Start of DATA SHOWN

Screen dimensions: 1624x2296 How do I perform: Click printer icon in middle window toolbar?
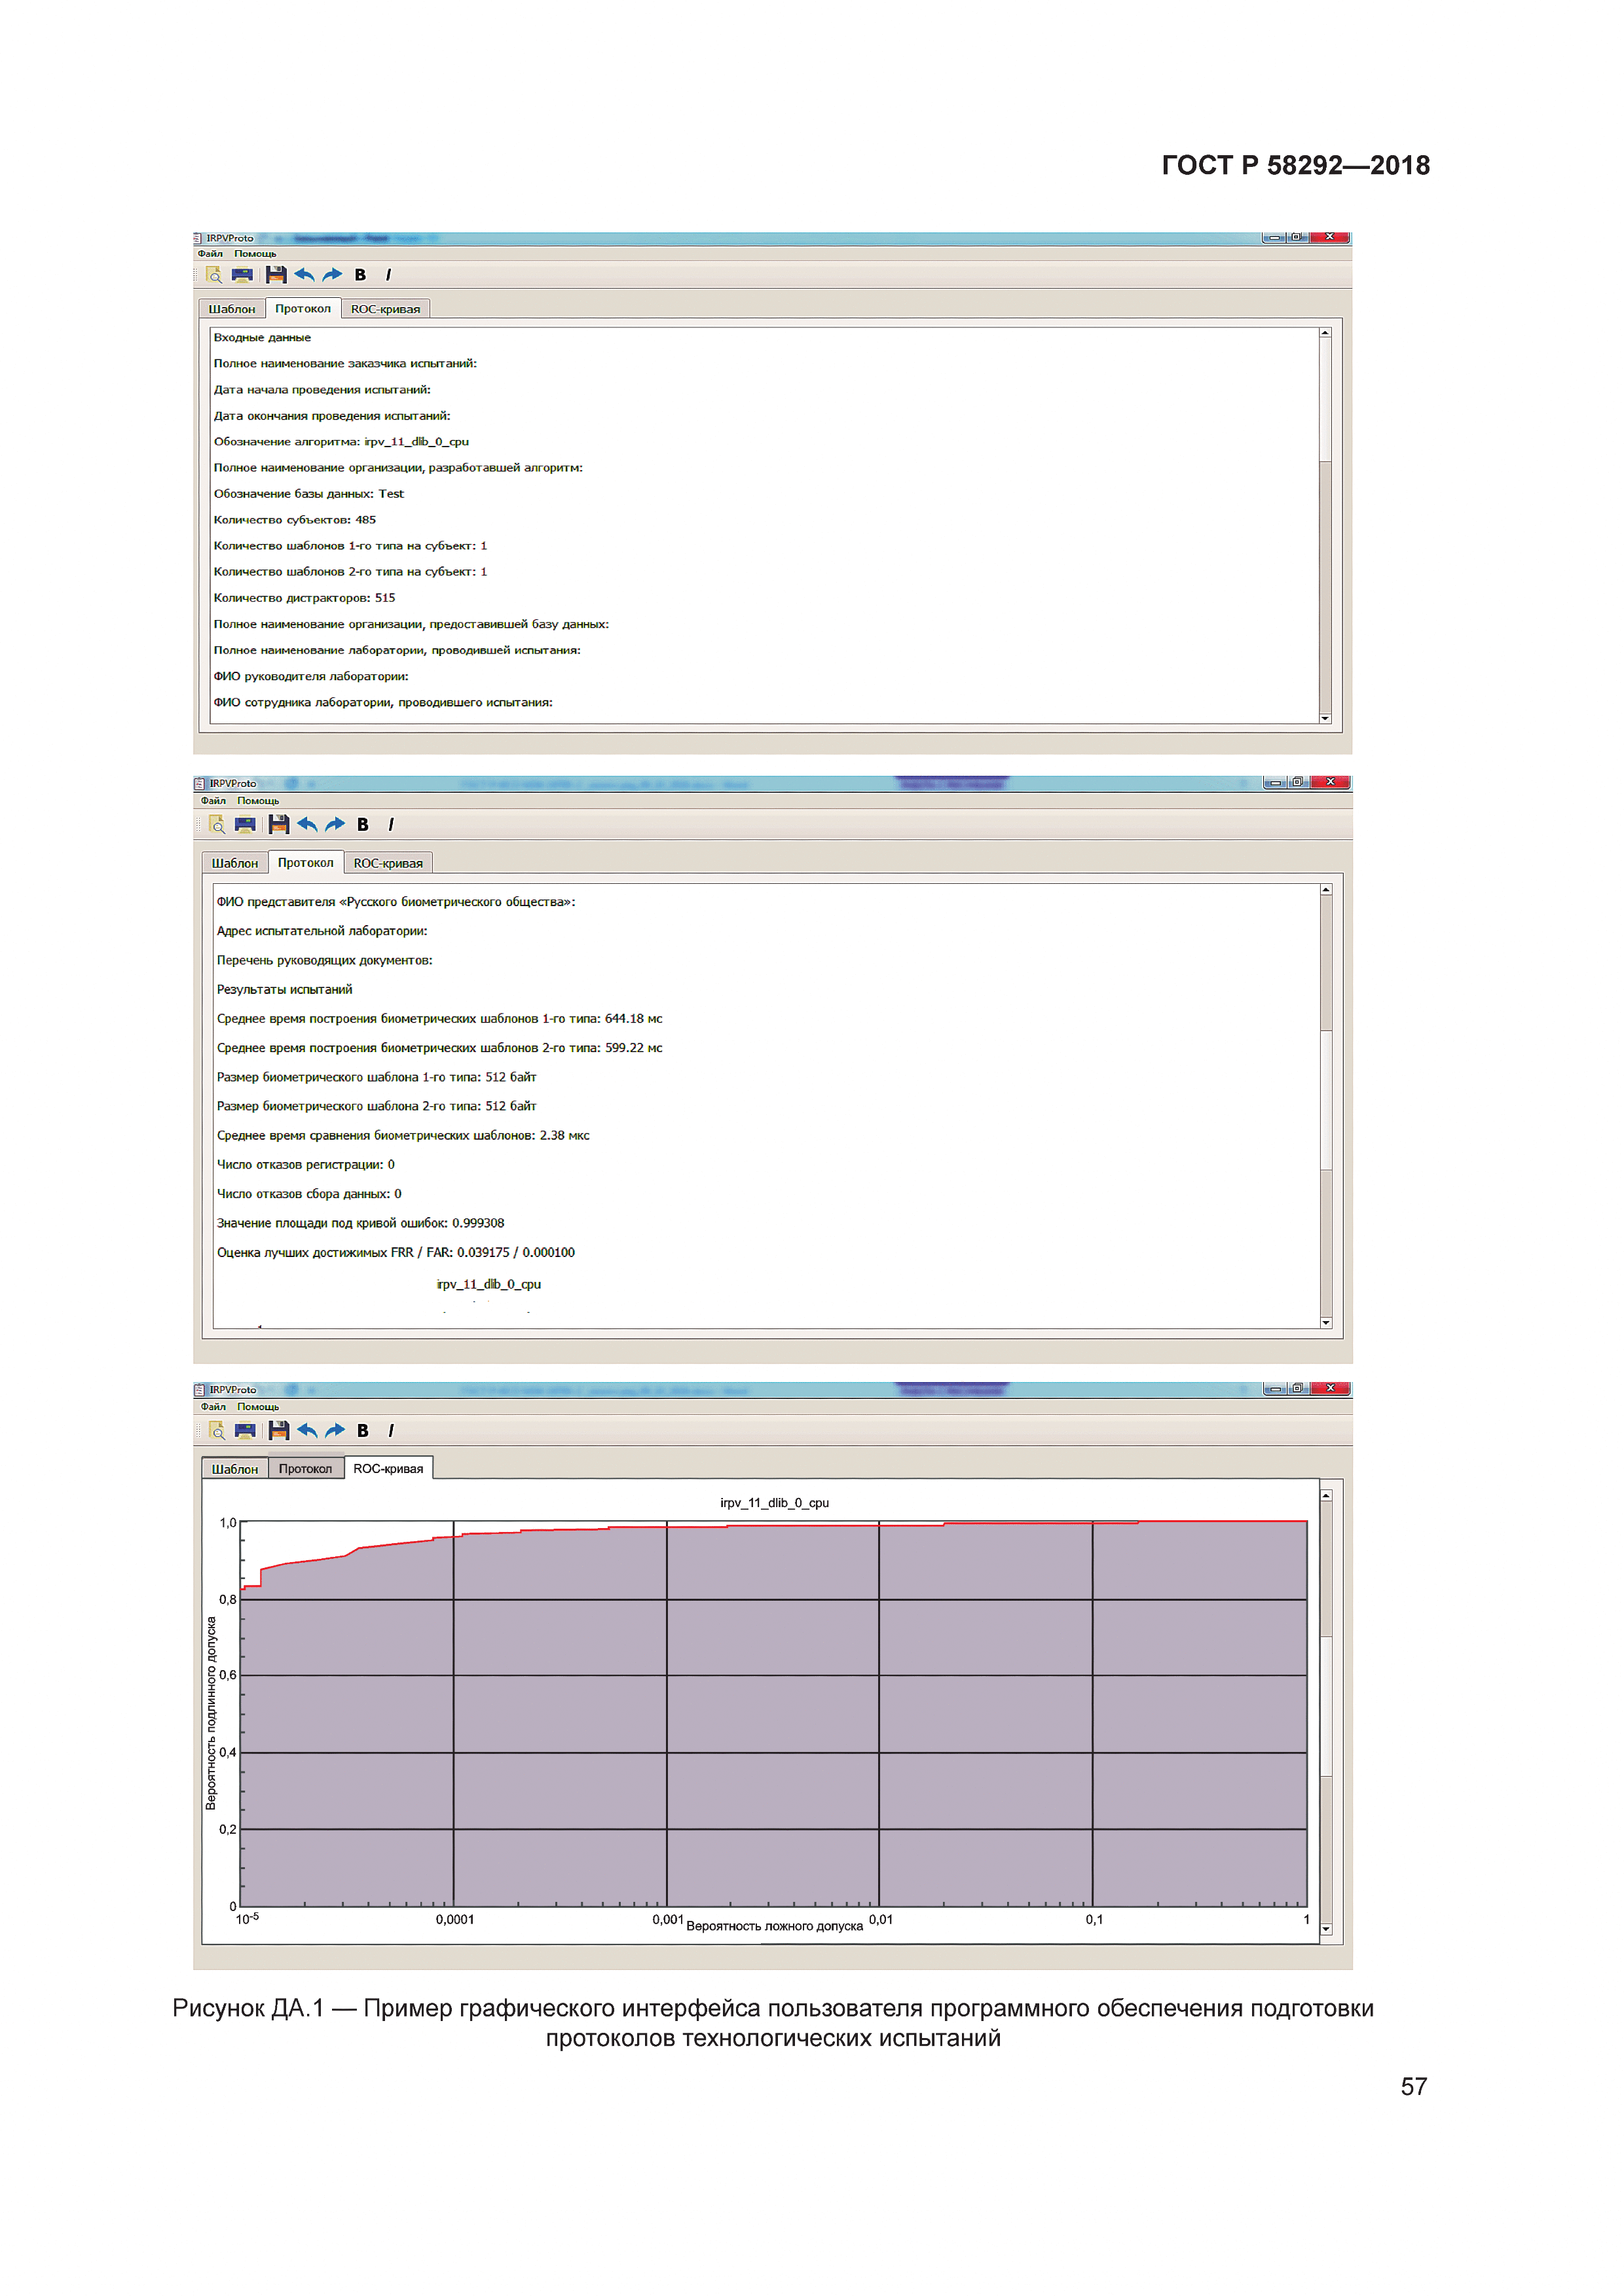click(245, 824)
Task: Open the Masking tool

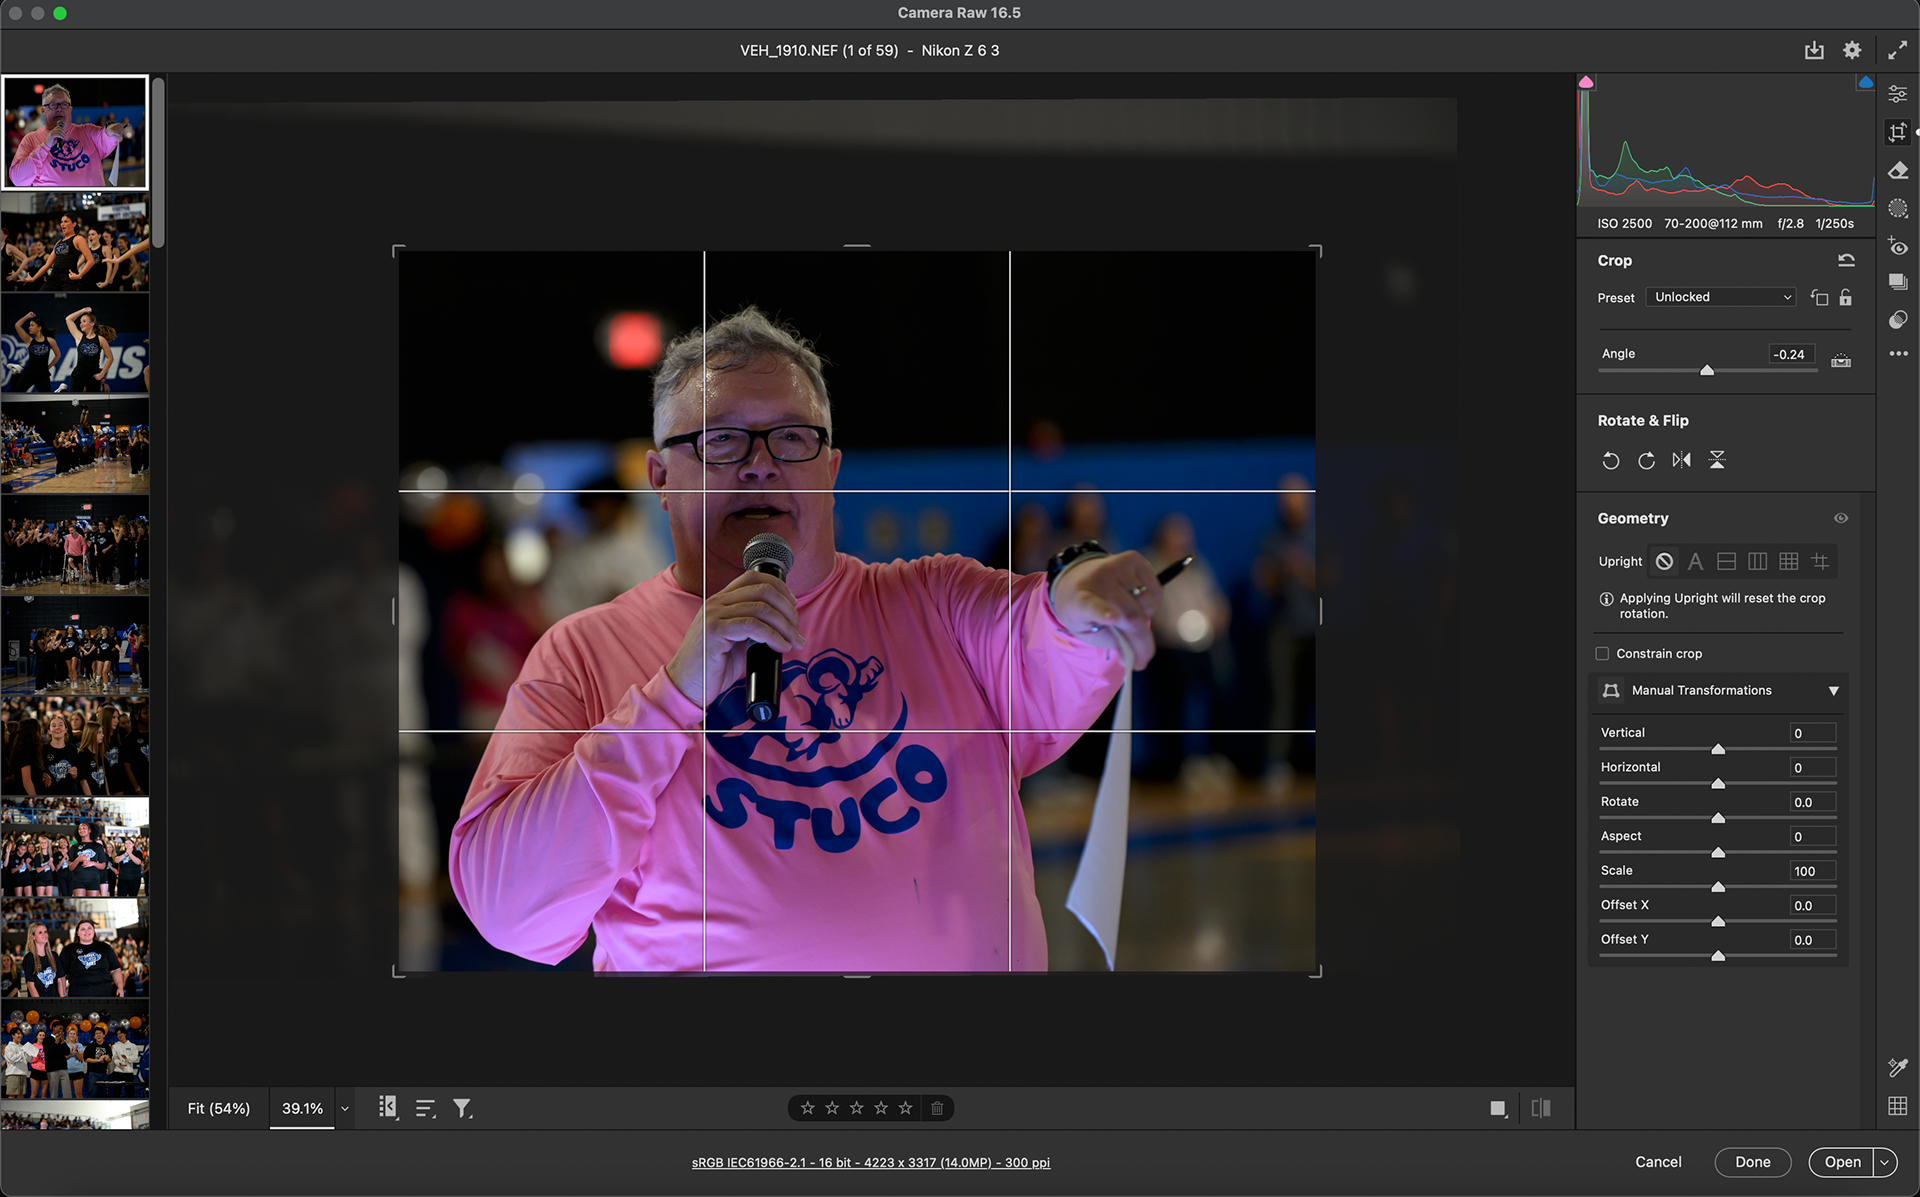Action: (x=1898, y=209)
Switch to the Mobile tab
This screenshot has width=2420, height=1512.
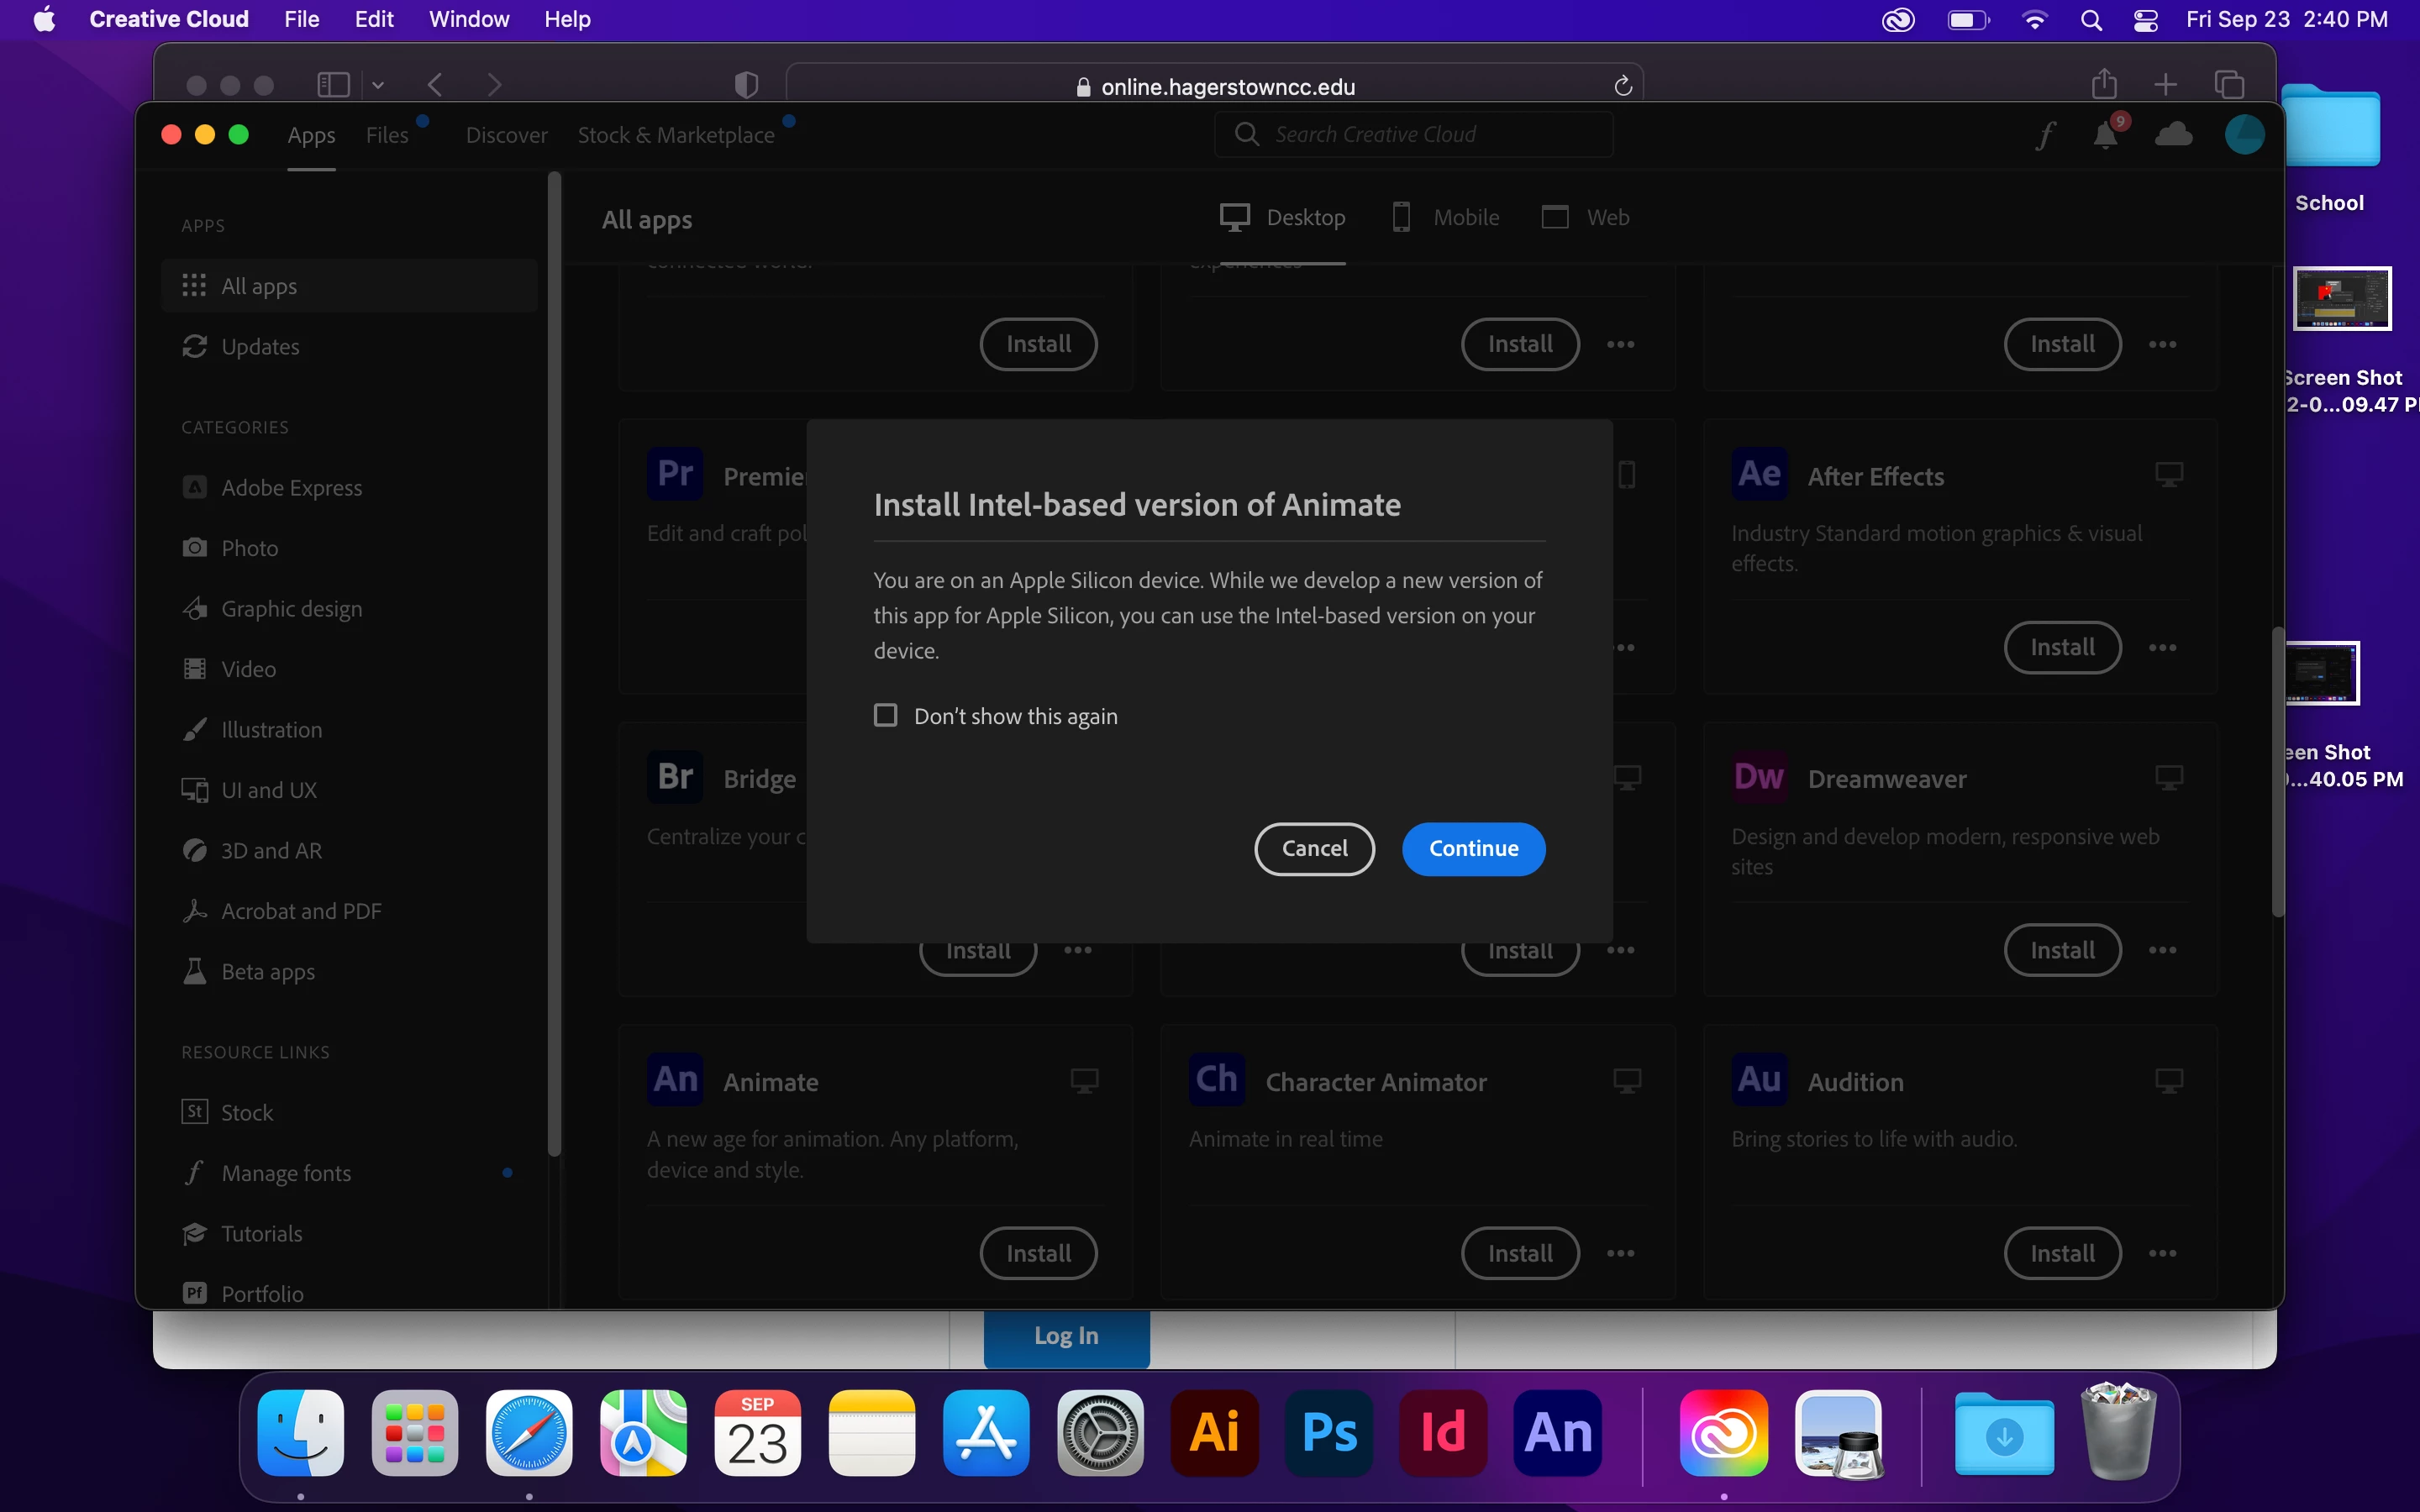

End of DATA SHOWN

PROBLEM REQUIREMENTS =
Reproduce all of the records above exactly, but exclude the pictures.

RESPONSE AREA =
Screen dimensions: 1624x2296 How do I perform: Click printer icon in middle window toolbar?
click(245, 824)
Task: Open the Masking tool

Action: (x=1898, y=209)
Switch to the Mobile tab
This screenshot has width=2420, height=1512.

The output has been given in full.